Rewrite the rows below as a Markdown table with two columns, Number and Text, giving each non-blank line its own table row with its position in Number and the line itself in Text. Leave out the pictures.

[start of Input records]

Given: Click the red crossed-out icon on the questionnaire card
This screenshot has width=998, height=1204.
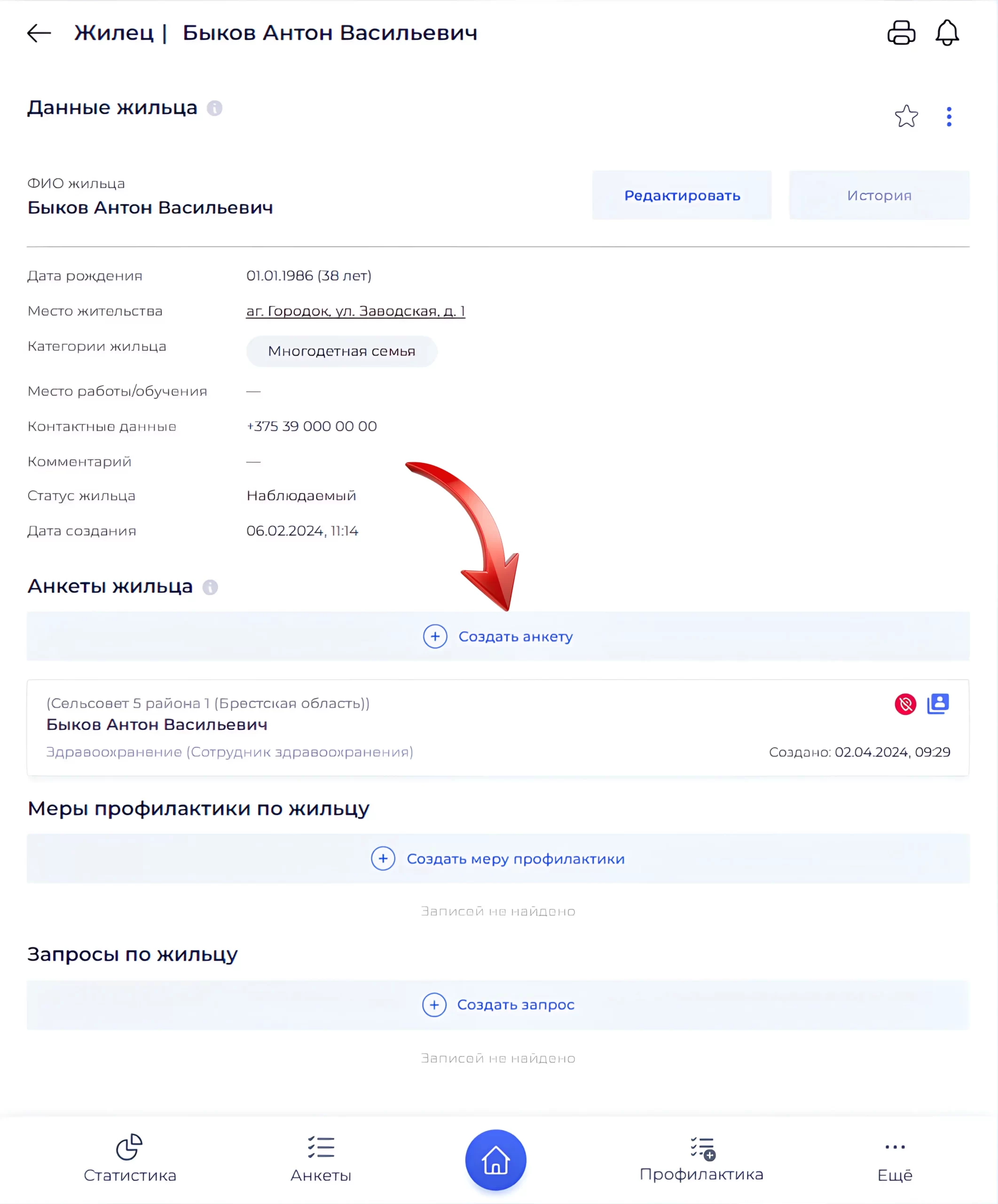Looking at the screenshot, I should 904,704.
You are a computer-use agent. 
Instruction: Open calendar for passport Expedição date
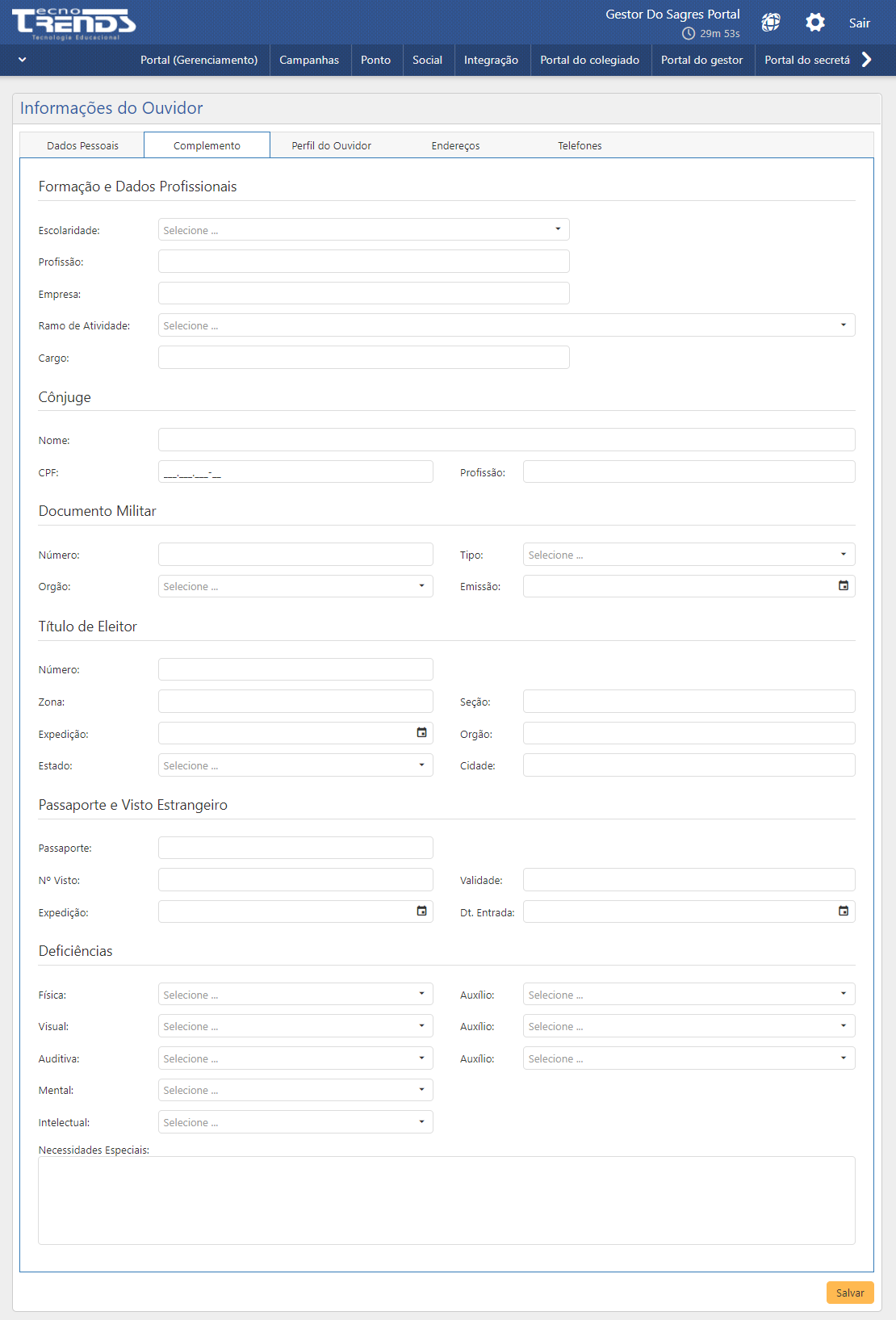coord(421,911)
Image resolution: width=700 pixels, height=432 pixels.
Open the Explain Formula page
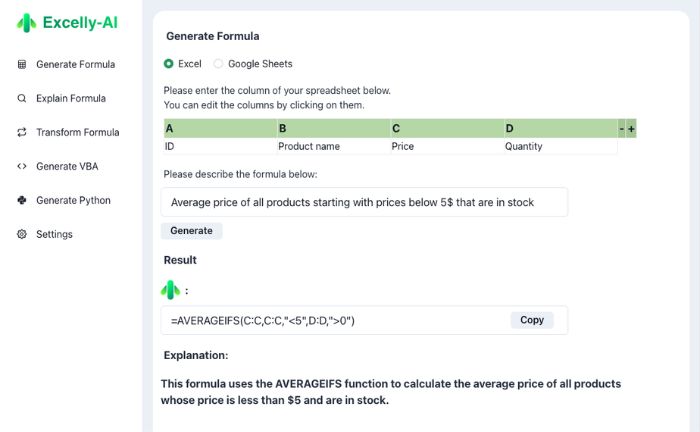[70, 98]
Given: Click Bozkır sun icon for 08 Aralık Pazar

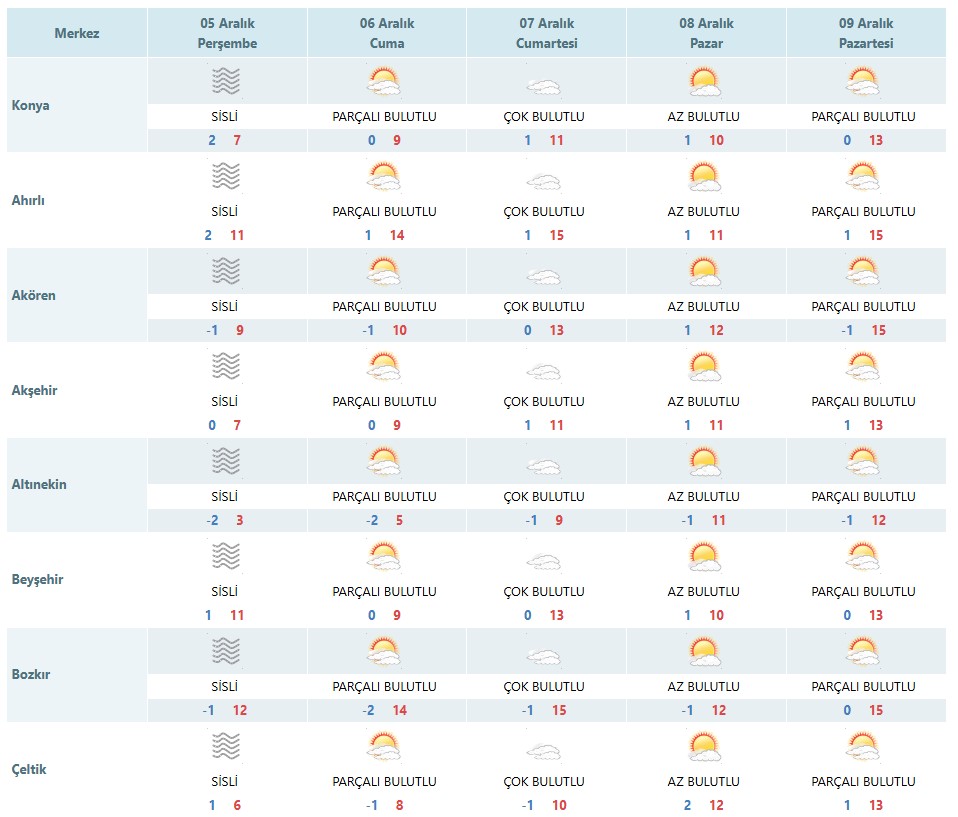Looking at the screenshot, I should click(x=704, y=652).
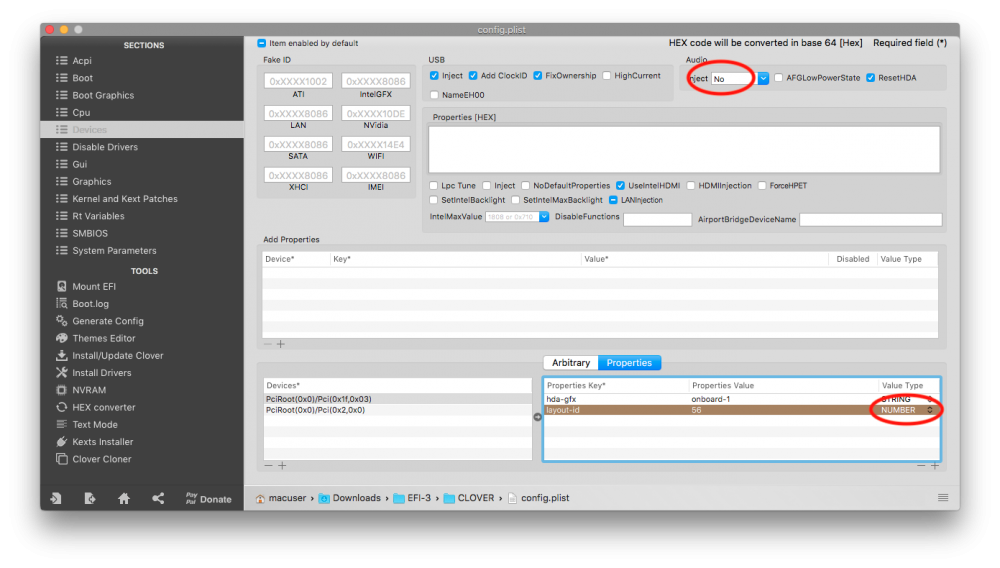Click the HEX converter icon

[62, 407]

[end of Input records]

▶ Exercise solution:
| Number | Text |
|---|---|
| 1 | Given: Click the red crossed-out icon on the questionnaire card |
| 2 | This screenshot has width=998, height=1204. |
| 3 | Looking at the screenshot, I should 904,704. |
| 4 | You are a computer-use agent.  |
| 5 | Instruction: Open calendar for passport Expedição date |
| 6 | coord(421,911) |
| 7 | Image resolution: width=700 pixels, height=432 pixels. |
| 8 | Open the Explain Formula page |
| 9 | [70, 98] |
| 10 | Given: Click Bozkır sun icon for 08 Aralık Pazar |
| 11 | Looking at the screenshot, I should click(x=704, y=652). |
| 12 | Click the HEX converter icon |
| 13 | [62, 407] |